Dora let her breath return and began the clumsy business of clambering after the Gift-Giver. The Wildren were all under strict orders not to use Gateways near the Abyss, but Dora wished Taslin had thought to Gate them at least part of the way. Well, Second-Realm logic had no concept of shortcuts.
By the time she came to the top of the tunnel down to the Abyss, her head was pounding almost as hard as her heart. It took every ounce of willpower and concentration she could muster not to fiddle with her battered finger. She could feel the joint was out of place again. She was lucky the scabs at the back of her head hadn't pulled open. There was a new, painful scrape down her arm, red and angry.
With the aid of the wall and her less-injured hand, Dora made it down the tunnel without stumbling. Taslin stood with Keshnu by the towering concrete sheet of the door to the old research facility. The air bent around them with the flashes of Second-Realm communication, blurring their faces as if Dora peered at them through thick, poorly-blown glass.

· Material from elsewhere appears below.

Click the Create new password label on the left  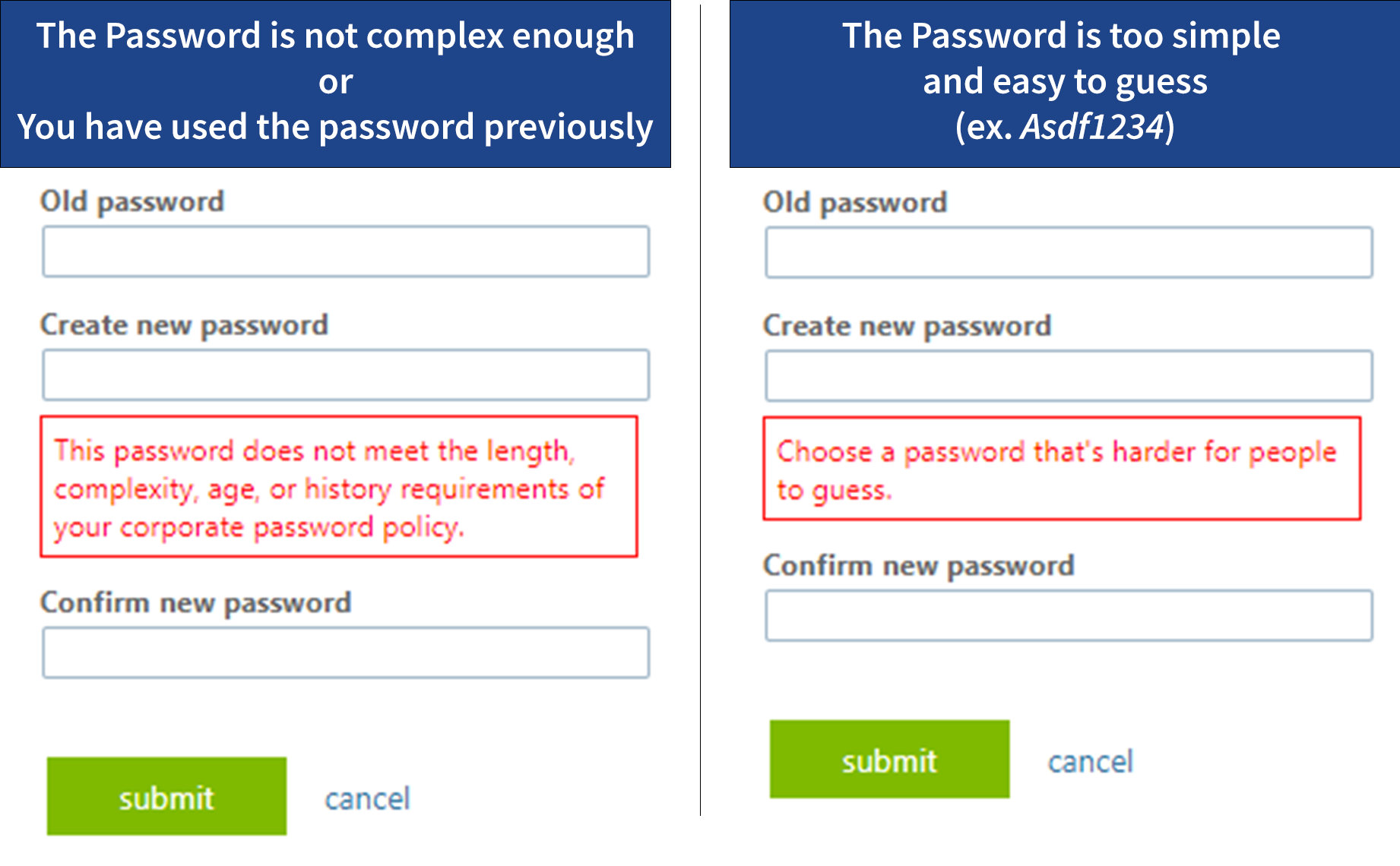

She could feel the anxiety spilling out of both Wildren. Whatever Talerssi was, they were deeply worried about it. Dora locked her jaw closed, resisting the urge to interrupt and ask for an explanation. Even with the help of the Second Gift, she doubted she could understand enough to be any use, and she might only slow them down by distracting them.
Peering closer, Dora tried her best to follow the exchange, at least to work out precisely how they were each feeling. With the Realmlessness gaping somewhere deep beneath her feet, she didn't want to resort to breaking out of her First-Realm logic unless absolutely necessary. It limited her to little better than guesswork, but just thinking of the Realmlessness made her feet squirm despite their aches.
Taslin was a jumble of fright and rising alarm. Whatever possibility she'd thought of back in the tunnel, she clearly saw it as dangerous. By contrast, Keshnu seemed more angry. Each time the tide of communication turned to run from him to Taslin, it came tangled with eddies of uncontrolled fringe emotion, sure sign the senior Gift-Giver was off-balance. They didn't seem to be moving any closer to a conclusion or a plan.
"I come as bearer of Talerssi for Ashtenzim of the Separatists!" The voice echoed back from the Abyss so strongly that for a moment Dora couldn't tell where the speaker was. His accent was southern, all low tones and careful spaces. Dora spun around until her eyes fixed on the scrawny man now standing by the wall behind her. Black hair spilled in untidy curls down his cheeks, and his face pinched narrow toward his nose. He put her in mind of a rat, but maybe only because she knew he had to be Van Raighan.
Next to him, of all people in the Realm, stood Pevan, Rel's sister. She looked almost exactly as she had the last time Dora had seen her, but for her mousy hair being wind-ruffled and out of place. She shared Rel's features enough that the look of determination on her face was painful to watch, too reminiscent of her brother's stubborn rejection. She was wearing trousers again, too, though given that she was here and keeping company with the most wanted man in the First Realm, that was probably a lesser sin.
While Dora gaped, trying to grapple with too much surprise, Keshnu's voice swooped gently past her face, refined and surprisingly calm. "You cannot. Your logic lacks the capability."
"I claim Talerssi for the falsehood." Van Raighan... it wasn't a smile, exactly, but Dora could see the flare of his aura, and the sense of grim satisfaction that reclined in the lines of his frown. "I nominate Lienia of the Separatists as my colligator."
"I come as bearer of Talerssi for Lienia of the Separatists." Pevan snapped the words the instant the thief finished, the rhythm of her speech even faster and harder than normal.
Keshnu sent a vicious curse rippling through Realmspace, and Dora staggered as it slammed into the back of her knees. She forced back the surge of bile and focussed on Peva
n. "What the hell do you think you're doing?" Who were the Separatists? The names sounded more Wildren than human.
Pevan flinched, at least, but before she could answer, Van Raighan put a hand on her arm. She glanced at the thief - they were the same height, or near as made no odds - and swallowed. Then she looked back up at Keshnu. Reflexively, Dora followed her gaze, turning to find the Gift-Giver only a few feet behind her, his face set in the thickest scowl she'd ever seen on him.
Pevan swallowed again, and, voice far less sure, said, "As bearer of Lienia's Talerssi, I stake Lienia's claim. Let Ashtenzim's claim be heard."
Keshnu's eyes, shining silver in the darkness, never wavered, but Dora saw the ripple of his appeal to Taslin. Would Pevan? Taslin's reply, in the frustrated negative, sent a shudder through Dora. Keshnu said, "Make your claim."
Van Raighan folded his arms, slowly and awkwardly, as if he was thinking about each part of the motion. It made him look like an inexperienced Wilder, and Dora got the impression it was deliberate. When he spoke, his voice came out clipped and precise, slower even than what had seemed his natural accent. "The Clearseer, Relvin Atcar, is to be released from your authority."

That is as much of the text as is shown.